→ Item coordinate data
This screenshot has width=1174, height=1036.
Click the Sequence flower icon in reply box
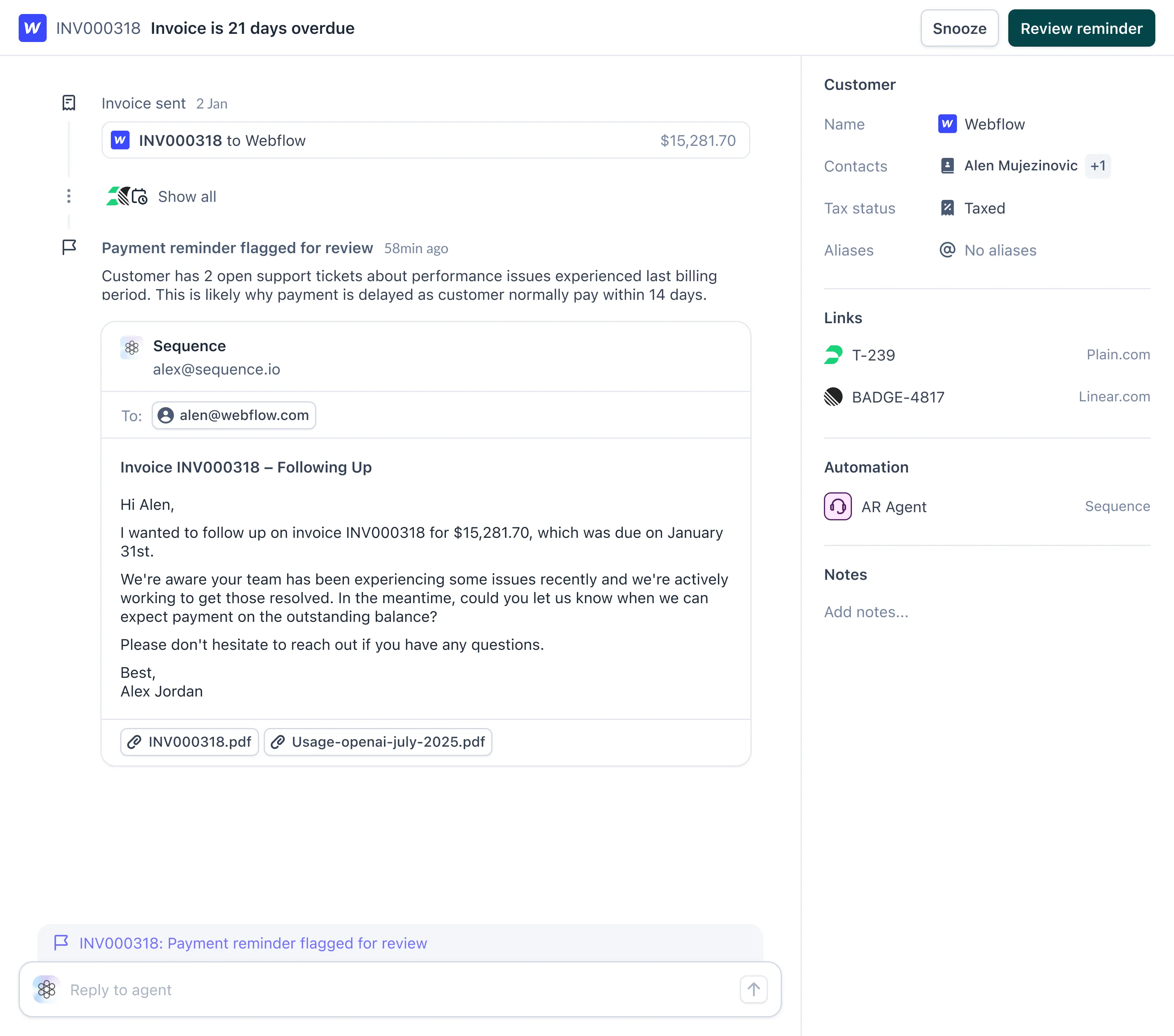[47, 989]
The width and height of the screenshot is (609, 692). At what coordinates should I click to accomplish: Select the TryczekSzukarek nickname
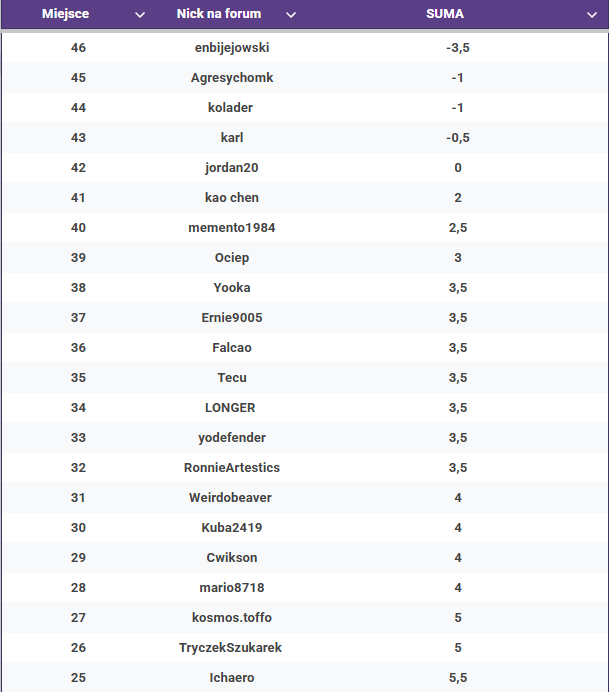coord(230,648)
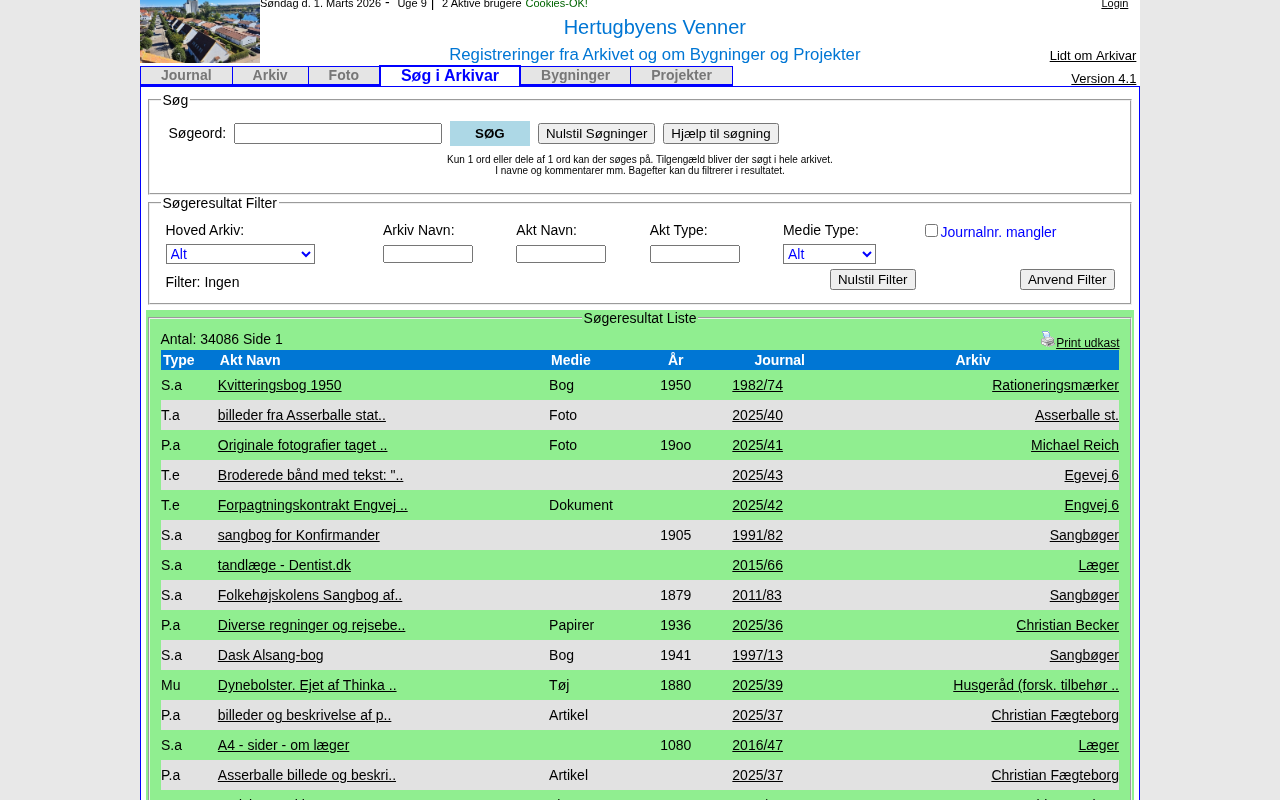
Task: Toggle the Journalnr. mangler checkbox
Action: click(931, 231)
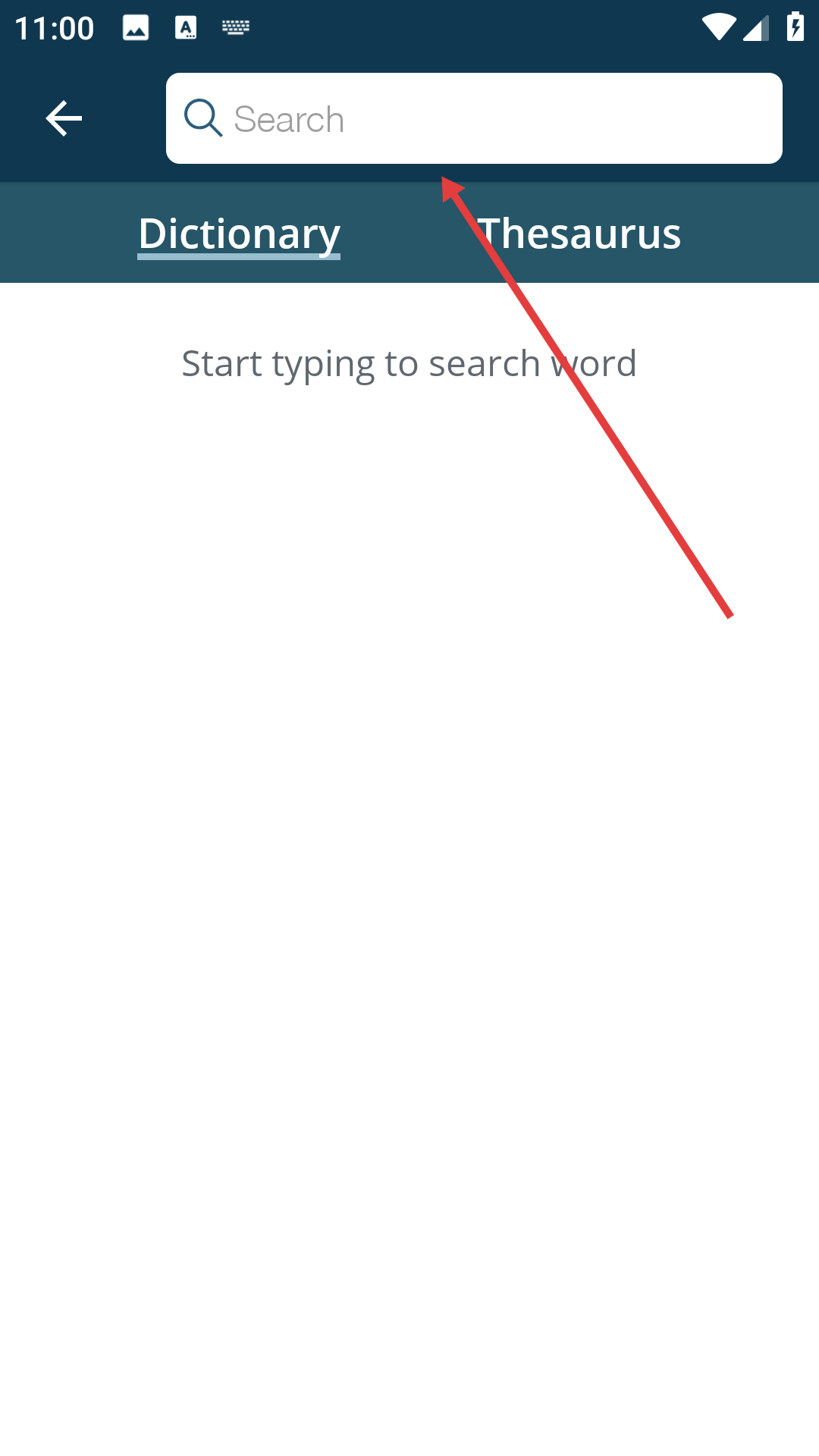Focus the Search input field
The image size is (819, 1456).
(474, 118)
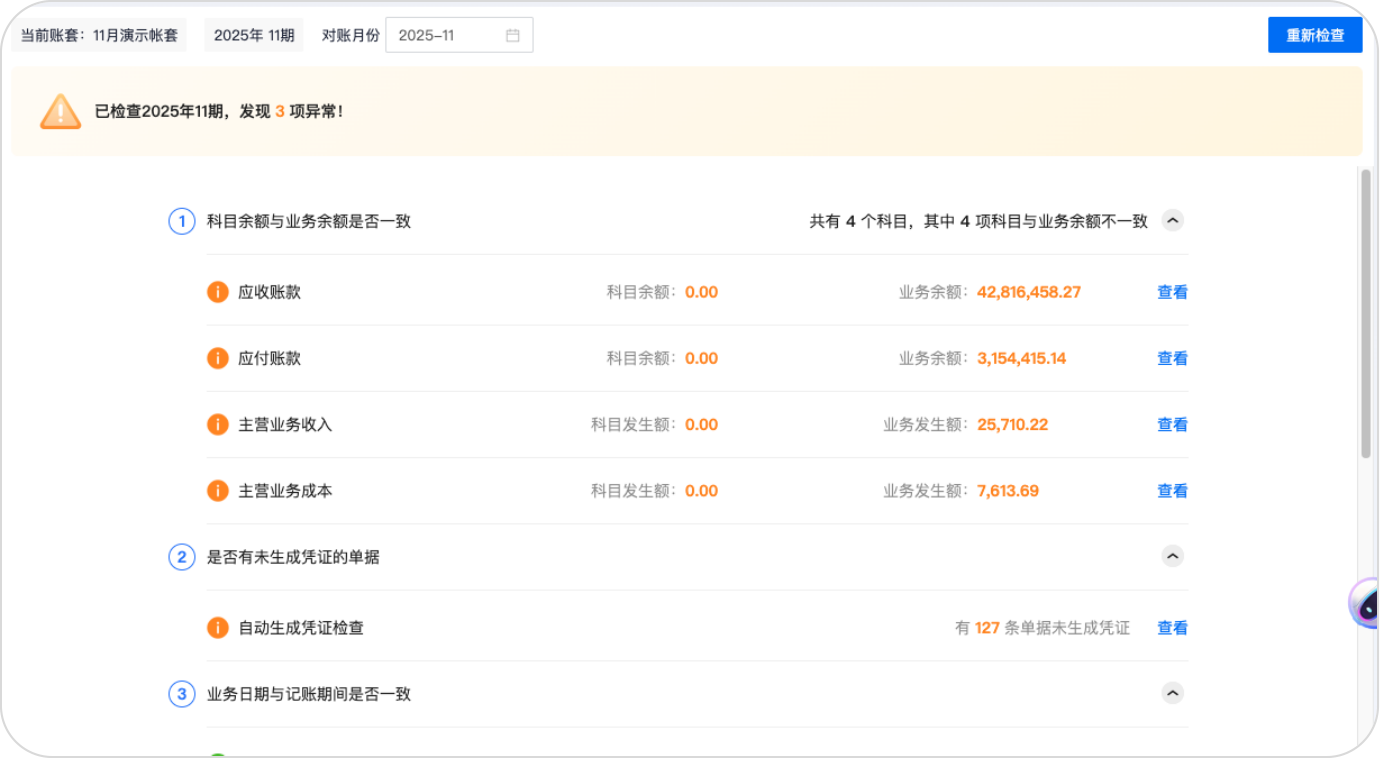Open the floating assistant avatar icon

coord(1366,602)
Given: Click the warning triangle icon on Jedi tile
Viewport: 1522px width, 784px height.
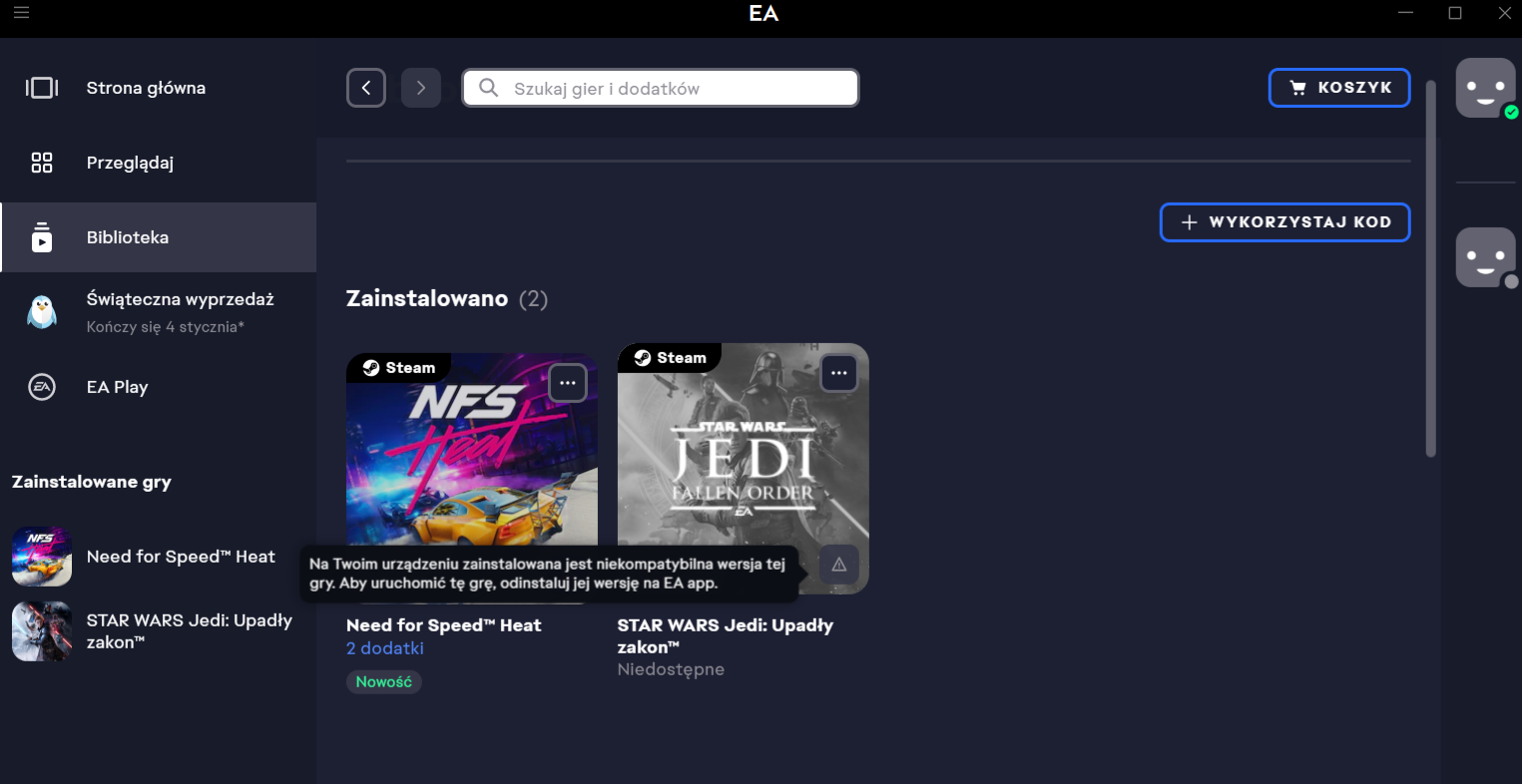Looking at the screenshot, I should coord(839,565).
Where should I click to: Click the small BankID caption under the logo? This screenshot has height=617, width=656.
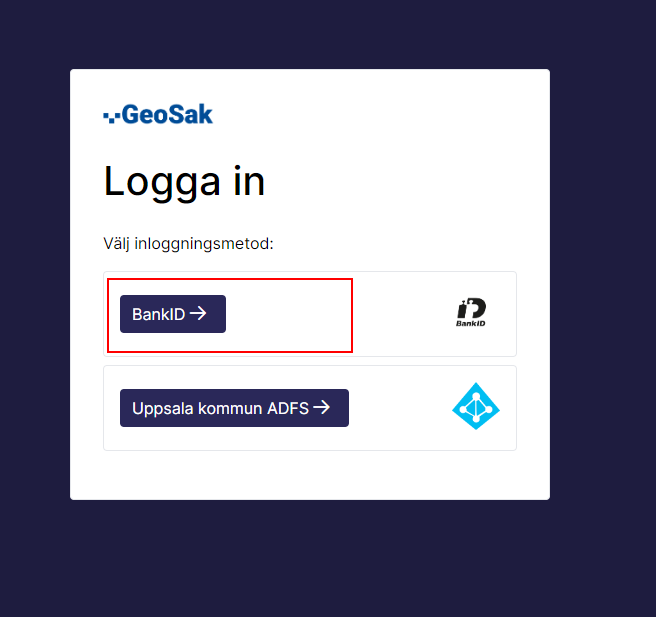[x=471, y=324]
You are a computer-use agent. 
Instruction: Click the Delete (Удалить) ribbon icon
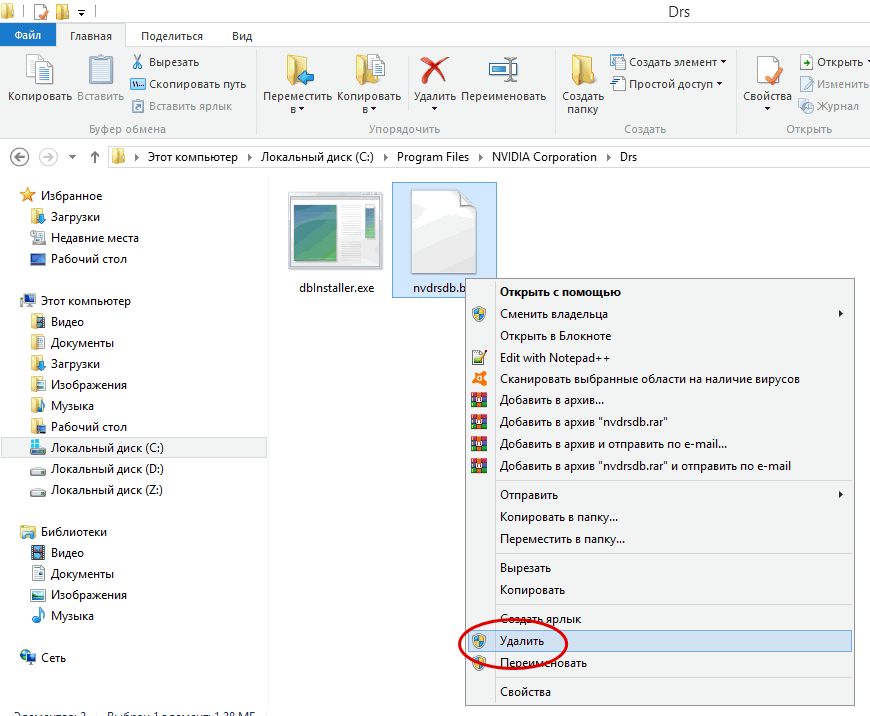[x=434, y=71]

→ Prompt
Determine how many lines of the item coordinate data contain the string "width", and give only the number.

→ Exercise answer
4